Studio album by Vox Dei
- Released: 1973
- Recorded: 8 May–6 June 1973, CBS Studios, Argentina
- Genres: Blues rock Hard rock
- Length: 34:43
- Labels: CBS; Sony BMG;

Vox Dei chronology
| Cuero Caliente (1972) | Es una Nube, no hay duda (1973) | Vox Dei para Vox Dei (1974) |

Singles from Es una Nube, no hay duda
- "Es una nube, no hay duda" Released: 1973;

= Es una Nube, No Hay Duda =

Es Una Nube, No Hay Duda (It's a Cloud, No Doubt About It) is the sixth album by the Argentine rock band Vox Dei, and the first recorded for their new label CBS. Also, is widely regarded as one of the Vox Dei' best albums, and contains classic songs such as the title-track, "Loco, hacela callar", and the sweeping ballad "Prométeme Que Nunca me Dirás Adiós".

Professional ratings
Review scores
| Source | Rating |
| Allmusic | (not rated) |

== Overview ==
It is the band's first release (of four) by the Columbia label, after having been contracted since 1971 with Disc-Jockey Records. It is also the last full-length LP on a Vox Dei album which not to feature any contributions from guest musicians.
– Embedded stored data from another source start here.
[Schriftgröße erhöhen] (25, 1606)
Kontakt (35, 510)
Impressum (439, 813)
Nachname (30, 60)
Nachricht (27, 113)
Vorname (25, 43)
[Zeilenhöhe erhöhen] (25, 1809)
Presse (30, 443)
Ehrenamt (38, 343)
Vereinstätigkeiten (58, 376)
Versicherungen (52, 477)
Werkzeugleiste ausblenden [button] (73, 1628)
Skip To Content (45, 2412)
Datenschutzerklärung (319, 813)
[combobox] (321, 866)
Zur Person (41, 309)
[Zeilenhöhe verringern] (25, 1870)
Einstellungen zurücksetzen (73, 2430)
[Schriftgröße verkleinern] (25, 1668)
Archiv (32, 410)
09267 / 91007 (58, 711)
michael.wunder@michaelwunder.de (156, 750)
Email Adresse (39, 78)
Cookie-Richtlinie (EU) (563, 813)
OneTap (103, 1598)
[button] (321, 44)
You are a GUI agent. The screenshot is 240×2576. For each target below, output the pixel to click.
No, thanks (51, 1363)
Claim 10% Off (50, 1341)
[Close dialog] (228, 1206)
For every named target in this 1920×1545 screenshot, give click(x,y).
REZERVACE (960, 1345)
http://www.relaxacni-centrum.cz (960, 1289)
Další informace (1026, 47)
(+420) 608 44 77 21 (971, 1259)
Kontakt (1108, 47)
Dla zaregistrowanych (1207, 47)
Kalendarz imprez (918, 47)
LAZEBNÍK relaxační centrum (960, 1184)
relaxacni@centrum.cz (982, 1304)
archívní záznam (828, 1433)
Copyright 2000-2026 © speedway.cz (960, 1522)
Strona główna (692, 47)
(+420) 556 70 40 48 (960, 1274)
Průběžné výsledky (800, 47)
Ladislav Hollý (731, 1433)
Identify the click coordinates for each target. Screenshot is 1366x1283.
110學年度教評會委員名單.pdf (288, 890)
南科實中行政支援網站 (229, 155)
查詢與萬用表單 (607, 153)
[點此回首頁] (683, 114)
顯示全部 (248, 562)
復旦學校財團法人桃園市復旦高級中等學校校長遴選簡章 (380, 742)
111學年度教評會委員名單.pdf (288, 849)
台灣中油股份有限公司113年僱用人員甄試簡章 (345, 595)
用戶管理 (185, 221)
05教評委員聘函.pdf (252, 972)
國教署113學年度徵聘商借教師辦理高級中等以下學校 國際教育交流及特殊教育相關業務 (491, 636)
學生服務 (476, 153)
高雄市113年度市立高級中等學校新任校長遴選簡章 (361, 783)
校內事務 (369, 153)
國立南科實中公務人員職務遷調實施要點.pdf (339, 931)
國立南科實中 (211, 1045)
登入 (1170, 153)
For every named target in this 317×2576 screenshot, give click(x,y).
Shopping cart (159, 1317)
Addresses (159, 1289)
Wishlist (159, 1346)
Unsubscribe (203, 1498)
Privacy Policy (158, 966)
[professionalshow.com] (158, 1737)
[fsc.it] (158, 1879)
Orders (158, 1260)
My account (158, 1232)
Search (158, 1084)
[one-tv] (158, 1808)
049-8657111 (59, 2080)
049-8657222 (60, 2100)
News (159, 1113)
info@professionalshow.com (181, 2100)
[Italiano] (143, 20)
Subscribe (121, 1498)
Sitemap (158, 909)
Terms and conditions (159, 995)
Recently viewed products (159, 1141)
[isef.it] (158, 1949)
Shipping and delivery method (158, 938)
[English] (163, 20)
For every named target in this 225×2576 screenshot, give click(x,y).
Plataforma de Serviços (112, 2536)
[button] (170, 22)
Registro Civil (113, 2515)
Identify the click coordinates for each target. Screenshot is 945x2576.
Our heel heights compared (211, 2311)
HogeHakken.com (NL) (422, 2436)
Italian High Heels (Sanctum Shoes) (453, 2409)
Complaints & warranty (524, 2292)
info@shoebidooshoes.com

In 1973, the title-track (their only lead single from the album) was released to a receptive audience, though it did receive the same amount of exposure as previous hits as "El Momento en Que Estás (Presente)" and "Jeremías Pies de Plomo", songs as "La verdadera historia de “Sam el Montañes”" and "Loco, hacela callar" still appears on the band' several greatest hits albums.

==Artwork and packaging ==
The original vinyl release came with a great grey picture from the band in the Argentine desert northwestern, and another small picture in colours. The insert have included the lyrics.

==Track listing==
- All songs written by Ricardo Soulé except where noted.

1. "Es una nube, no hay duda" [It's a cloud, No doubt about It] (Willy Quiroga) - 5:11
2. "El faisán y la codorniz" [The pheasant and the quail] - 4:58
3. "Es así y no hay nada que hablar" [That's the way it is and there's nothing to talk about] - 3:57
4. "Loco, hacela callar" [Dude, shut her up] (Willy Quiroga) - 3:39
5. "La verdadera historia de “Sam el Montañes”" [The real story of "Sam the mountaineer"] - 3:28
6. "Prométeme Que Nunca me Dirás Adiós" [Promise me you will never say goodbye] - 3:34
7. "Por sobre el monte, encima del mar" [Over the mountain, above the sea] - 4:12
8. "El mañana es otra historia" [Tomorrow is another story] (Willy Quiroga) - 5:54

==Credits==
- Vox Dei
- Willy Quiroga – Bass and Vocals.
- Ricardo Soulé – Guitar, Piano, Harp and Vocals.
- Rubén Basoalto – Drums.

- Additional personnel
- Roberto Labraga – Engineer, mixing.
- Jorge Lacobara and Horacio Cusato – Engineers.